Ultrafine and fine inhalable particles were consistently elevated, with the highest averages during argon plasma coagulation.
This procedure uses argon gas and an electrical current to cauterise and remove tissue. The intensity and length of exposure during a single procedure were similar to smoking a cigarette.
Chris Thompson, director of endoscopy at Brigham and Women’s Hospital and principal investigator, said: ‘Over the course of a career, endoscopic smoke may pose significant health risks to personnel in the endoscopy suite. If you're doing four or five procedures a day, that’s five cigarettes a day. Over the course of a week, it’s like you're smoking a pack of cigarettes. That's not acceptable.’
He added: ‘We’re in the early phases of this, but I think our findings are very important and, quite frankly, a little concerning and surprising.’

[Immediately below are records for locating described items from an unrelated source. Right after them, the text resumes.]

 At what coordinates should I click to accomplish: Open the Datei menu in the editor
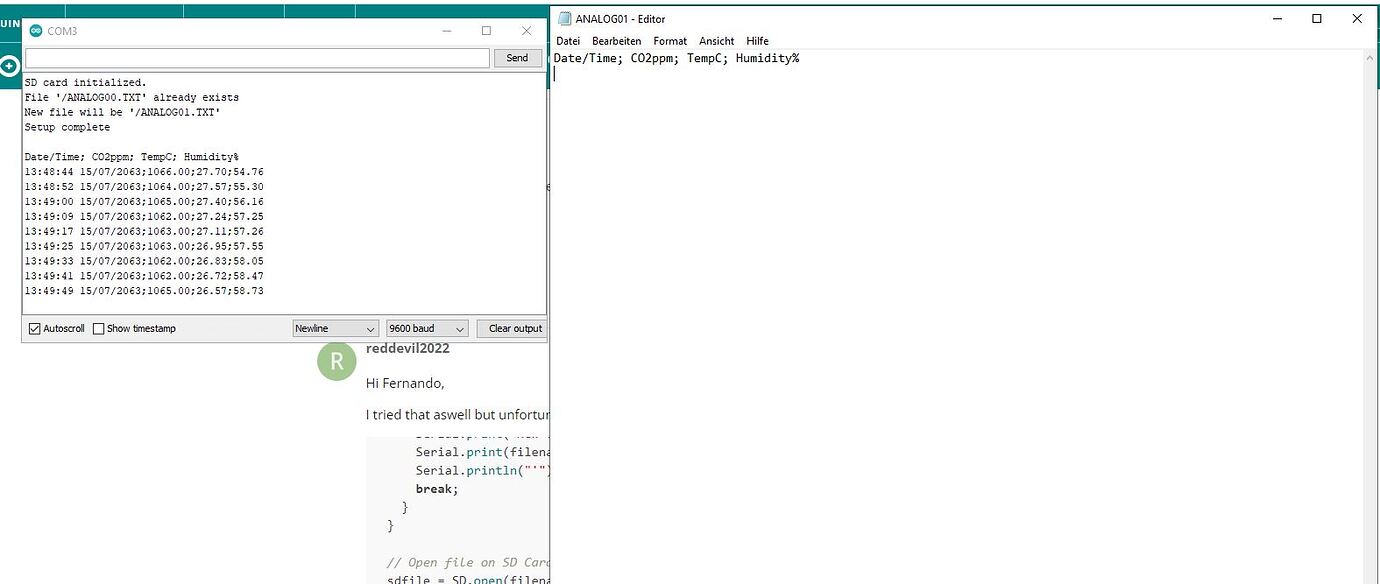point(567,41)
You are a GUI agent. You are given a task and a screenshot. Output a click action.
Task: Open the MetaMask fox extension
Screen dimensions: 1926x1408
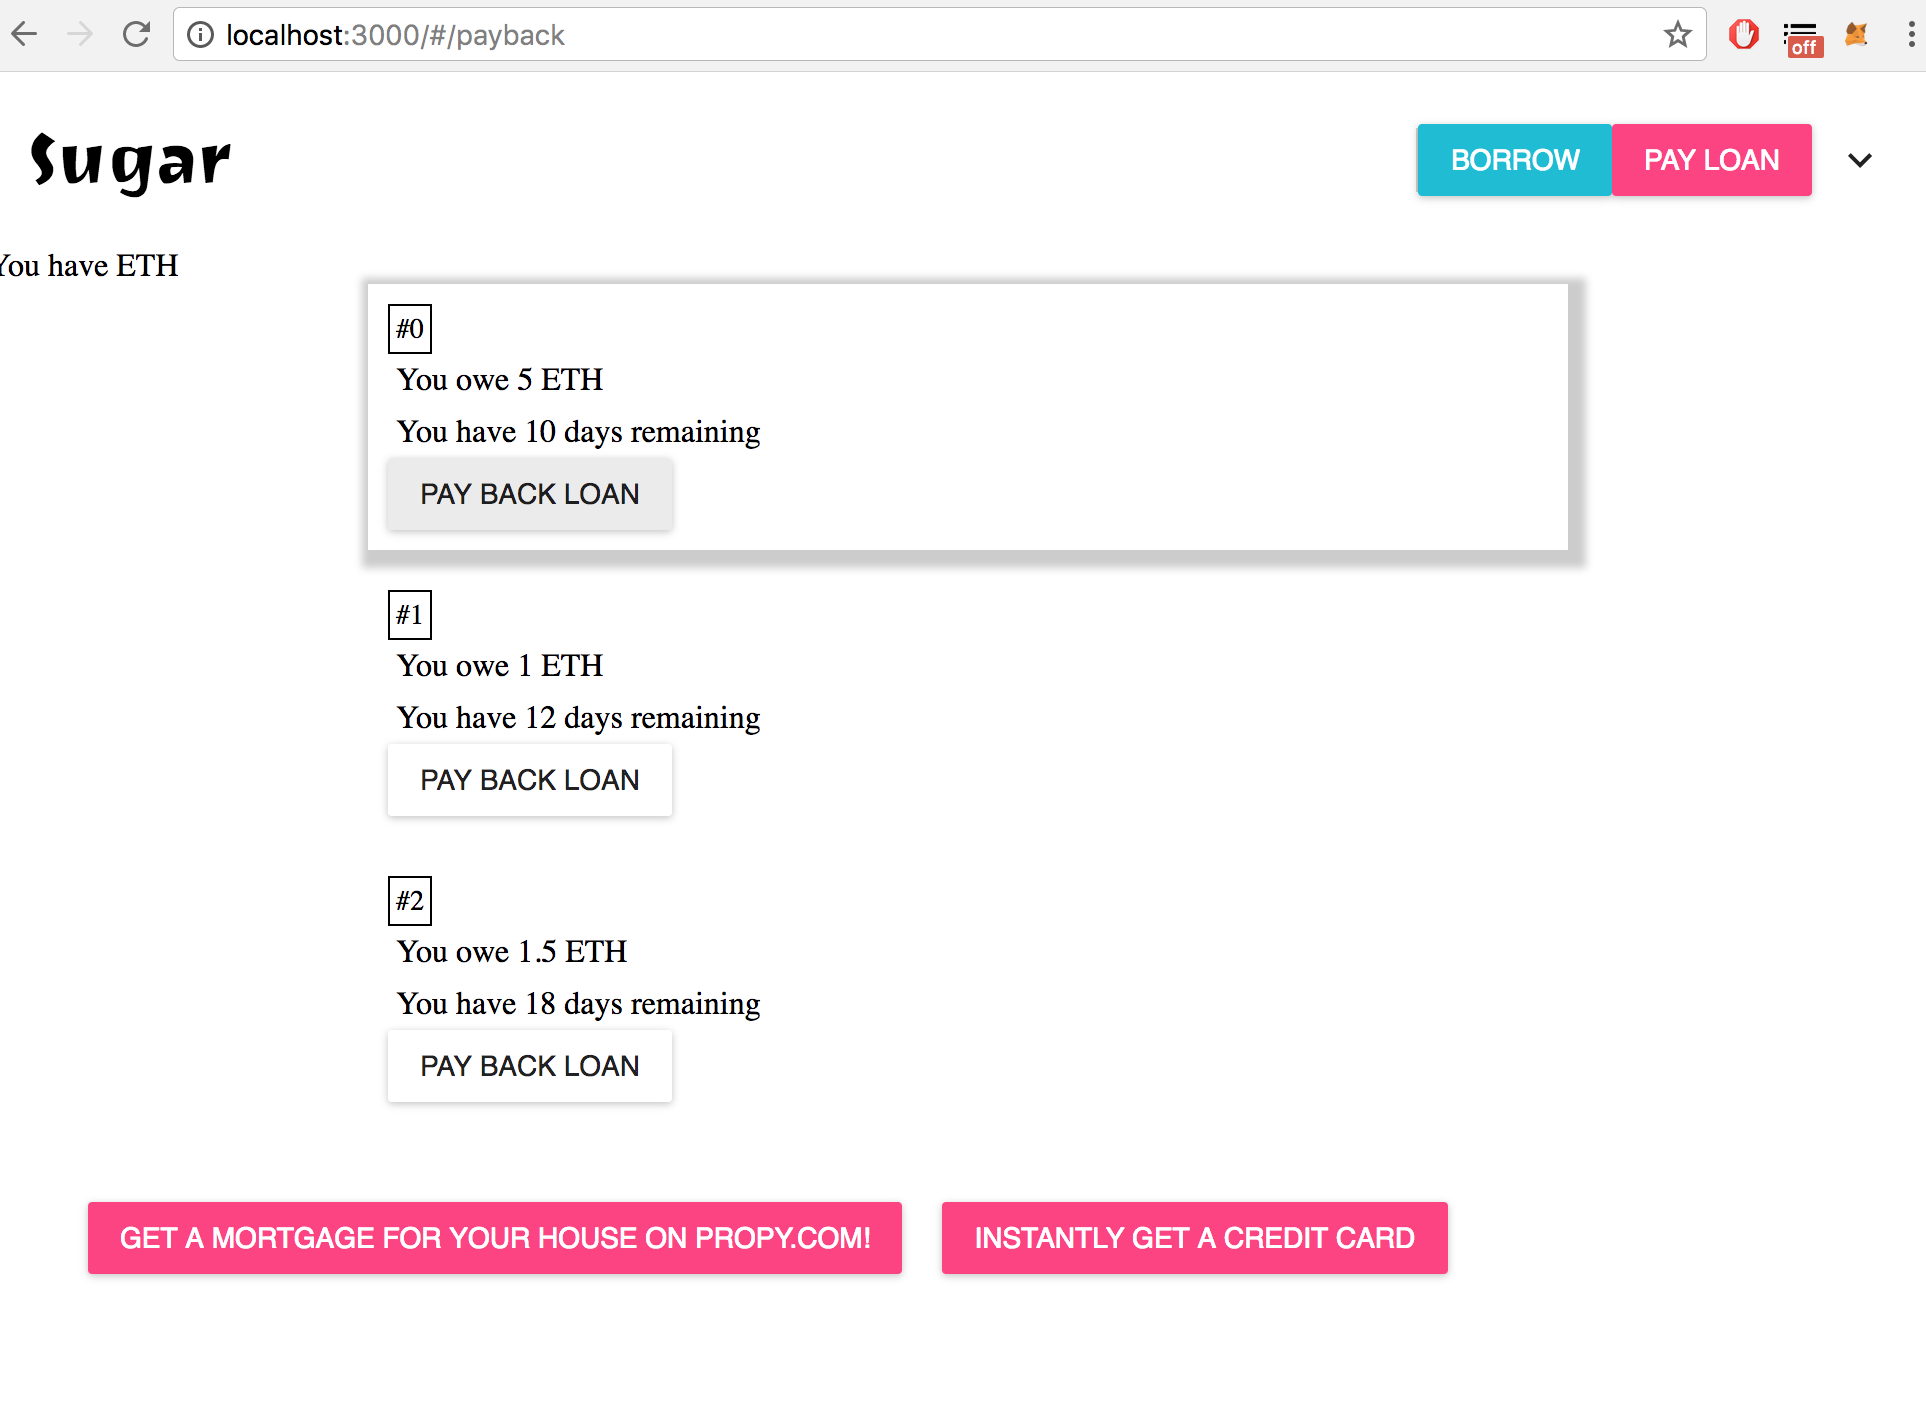1856,35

Procedures included in the study were argon plasma coagulation, gastric endoscopic submucosal dissection, colonic endoscopic submucosal dissection and ampullary sphincterotomy.
Additional research is needed to better understand the threat, but researchers say possible solutions include using insufflators, devices that deliver gas to open up space within the body during surgery, or other devices to remove smoke during procedures, using masks, or making changes to how procedures are performed to produce less smoke.